WORK REQUIRED
What lines in the records below hold the string "computer"? Please show them.
++++ INPUT
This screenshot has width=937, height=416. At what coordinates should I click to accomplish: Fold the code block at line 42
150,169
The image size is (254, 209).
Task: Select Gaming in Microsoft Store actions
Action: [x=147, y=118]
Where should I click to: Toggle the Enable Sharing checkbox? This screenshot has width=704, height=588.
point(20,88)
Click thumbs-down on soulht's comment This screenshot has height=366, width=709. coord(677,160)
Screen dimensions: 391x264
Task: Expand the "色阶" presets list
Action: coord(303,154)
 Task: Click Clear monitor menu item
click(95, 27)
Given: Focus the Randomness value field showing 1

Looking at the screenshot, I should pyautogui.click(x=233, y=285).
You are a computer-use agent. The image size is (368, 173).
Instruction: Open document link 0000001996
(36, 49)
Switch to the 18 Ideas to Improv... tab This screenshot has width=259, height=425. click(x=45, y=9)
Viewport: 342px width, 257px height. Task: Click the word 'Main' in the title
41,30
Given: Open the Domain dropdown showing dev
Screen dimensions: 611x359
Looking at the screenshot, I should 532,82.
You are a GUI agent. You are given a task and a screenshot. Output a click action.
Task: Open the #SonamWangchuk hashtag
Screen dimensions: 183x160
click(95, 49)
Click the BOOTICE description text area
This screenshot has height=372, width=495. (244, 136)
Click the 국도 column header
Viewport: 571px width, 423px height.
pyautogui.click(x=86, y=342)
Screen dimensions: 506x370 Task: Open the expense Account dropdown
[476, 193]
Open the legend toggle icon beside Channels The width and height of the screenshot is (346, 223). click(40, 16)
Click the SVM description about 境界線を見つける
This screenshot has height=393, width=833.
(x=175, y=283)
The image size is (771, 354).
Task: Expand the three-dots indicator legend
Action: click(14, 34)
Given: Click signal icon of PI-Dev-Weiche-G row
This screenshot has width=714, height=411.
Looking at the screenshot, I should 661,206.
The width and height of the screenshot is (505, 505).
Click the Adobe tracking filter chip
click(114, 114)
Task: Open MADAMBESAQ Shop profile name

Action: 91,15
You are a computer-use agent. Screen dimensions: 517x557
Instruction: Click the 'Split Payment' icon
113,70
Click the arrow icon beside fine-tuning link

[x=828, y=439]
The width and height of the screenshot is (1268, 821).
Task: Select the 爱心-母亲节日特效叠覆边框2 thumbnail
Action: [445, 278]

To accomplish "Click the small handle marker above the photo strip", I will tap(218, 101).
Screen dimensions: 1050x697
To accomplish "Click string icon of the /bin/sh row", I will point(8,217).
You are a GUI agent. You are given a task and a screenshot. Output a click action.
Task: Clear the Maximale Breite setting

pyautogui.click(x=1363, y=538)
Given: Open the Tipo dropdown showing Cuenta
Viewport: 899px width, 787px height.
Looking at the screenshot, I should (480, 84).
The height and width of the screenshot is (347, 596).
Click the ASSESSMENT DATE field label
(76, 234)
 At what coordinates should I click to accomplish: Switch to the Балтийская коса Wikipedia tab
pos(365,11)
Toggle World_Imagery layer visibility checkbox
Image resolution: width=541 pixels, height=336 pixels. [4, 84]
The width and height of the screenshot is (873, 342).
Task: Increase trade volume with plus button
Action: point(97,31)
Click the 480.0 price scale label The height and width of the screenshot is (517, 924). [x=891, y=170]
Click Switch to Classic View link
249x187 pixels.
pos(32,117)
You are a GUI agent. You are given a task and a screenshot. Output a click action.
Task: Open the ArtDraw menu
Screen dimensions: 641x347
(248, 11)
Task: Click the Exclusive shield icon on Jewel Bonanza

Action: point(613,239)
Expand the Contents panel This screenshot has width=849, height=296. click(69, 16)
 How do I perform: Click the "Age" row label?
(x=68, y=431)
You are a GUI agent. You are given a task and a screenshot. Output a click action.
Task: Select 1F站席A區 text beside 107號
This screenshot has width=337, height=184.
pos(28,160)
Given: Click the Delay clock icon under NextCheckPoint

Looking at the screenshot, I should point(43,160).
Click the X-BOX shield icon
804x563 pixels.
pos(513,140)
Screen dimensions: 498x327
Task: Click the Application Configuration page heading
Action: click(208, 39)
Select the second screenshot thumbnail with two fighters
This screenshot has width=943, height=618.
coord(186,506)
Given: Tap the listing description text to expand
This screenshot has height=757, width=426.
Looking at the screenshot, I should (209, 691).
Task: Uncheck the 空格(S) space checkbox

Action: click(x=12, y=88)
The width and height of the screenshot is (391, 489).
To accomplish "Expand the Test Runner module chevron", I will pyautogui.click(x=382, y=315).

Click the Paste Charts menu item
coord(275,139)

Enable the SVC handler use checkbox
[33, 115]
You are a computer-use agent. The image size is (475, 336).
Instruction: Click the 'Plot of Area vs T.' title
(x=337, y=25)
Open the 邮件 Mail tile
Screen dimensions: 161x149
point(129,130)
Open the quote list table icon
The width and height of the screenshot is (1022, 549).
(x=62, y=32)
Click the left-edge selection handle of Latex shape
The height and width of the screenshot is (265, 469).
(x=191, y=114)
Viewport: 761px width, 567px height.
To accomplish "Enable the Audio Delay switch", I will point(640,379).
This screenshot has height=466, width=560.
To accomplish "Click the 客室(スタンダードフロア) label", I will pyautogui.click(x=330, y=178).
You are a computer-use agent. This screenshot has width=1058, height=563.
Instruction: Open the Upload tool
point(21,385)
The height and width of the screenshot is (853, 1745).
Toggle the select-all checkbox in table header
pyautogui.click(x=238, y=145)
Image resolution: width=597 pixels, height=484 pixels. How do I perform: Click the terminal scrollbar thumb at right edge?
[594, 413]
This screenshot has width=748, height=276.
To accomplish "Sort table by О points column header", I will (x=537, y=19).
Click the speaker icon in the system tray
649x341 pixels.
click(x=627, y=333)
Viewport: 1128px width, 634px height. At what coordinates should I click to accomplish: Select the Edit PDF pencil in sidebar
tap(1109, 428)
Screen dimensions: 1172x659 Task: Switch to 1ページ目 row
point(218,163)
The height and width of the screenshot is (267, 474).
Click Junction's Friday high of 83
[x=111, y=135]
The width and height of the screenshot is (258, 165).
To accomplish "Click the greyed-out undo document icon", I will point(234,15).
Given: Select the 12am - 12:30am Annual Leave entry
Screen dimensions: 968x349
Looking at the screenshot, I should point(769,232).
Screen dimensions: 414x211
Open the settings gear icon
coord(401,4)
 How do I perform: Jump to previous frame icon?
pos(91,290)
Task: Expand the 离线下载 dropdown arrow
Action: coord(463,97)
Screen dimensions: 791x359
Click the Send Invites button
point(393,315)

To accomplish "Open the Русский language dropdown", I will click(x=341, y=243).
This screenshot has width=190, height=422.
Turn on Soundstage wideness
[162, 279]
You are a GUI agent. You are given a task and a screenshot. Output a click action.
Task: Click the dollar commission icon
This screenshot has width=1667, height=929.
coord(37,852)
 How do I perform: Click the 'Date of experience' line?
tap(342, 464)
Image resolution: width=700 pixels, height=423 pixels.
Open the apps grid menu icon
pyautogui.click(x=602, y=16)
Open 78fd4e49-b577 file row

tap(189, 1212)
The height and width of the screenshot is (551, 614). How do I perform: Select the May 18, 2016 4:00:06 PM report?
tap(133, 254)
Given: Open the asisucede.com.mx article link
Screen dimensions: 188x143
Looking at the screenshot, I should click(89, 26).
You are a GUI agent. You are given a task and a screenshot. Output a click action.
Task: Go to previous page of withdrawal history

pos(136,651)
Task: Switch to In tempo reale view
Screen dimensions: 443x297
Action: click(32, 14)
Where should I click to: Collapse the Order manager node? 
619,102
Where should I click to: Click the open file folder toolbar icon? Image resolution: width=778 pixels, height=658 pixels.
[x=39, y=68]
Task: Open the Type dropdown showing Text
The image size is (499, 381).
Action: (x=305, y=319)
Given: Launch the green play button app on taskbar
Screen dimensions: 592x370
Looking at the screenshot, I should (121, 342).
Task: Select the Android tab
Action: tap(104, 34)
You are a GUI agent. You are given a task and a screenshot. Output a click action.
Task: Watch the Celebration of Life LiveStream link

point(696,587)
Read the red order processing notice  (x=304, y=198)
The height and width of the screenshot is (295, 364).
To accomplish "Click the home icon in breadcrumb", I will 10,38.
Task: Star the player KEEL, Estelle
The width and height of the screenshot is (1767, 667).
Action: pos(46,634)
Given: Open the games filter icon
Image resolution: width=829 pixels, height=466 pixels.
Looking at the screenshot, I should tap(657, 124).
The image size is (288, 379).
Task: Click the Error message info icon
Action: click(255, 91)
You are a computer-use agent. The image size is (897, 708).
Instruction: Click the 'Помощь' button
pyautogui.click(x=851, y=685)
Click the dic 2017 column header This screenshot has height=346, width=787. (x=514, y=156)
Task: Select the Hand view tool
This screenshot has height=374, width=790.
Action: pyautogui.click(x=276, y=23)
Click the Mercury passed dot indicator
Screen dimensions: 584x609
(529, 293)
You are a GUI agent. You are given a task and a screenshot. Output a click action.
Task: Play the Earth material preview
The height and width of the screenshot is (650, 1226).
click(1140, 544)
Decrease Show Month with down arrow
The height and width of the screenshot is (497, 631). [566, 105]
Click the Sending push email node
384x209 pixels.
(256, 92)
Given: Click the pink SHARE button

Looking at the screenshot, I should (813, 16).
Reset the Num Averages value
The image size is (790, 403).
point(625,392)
++++++++
PROBLEM SOLUTION
You are a computer-use agent. The image size is (368, 173).
You are a computer-use agent. Screen dimensions: 517x557
You are a computer-use agent. The image size is (475, 336).
You are a computer-use agent. This screenshot has width=1058, height=563.
You are a computer-use agent. The image size is (897, 708).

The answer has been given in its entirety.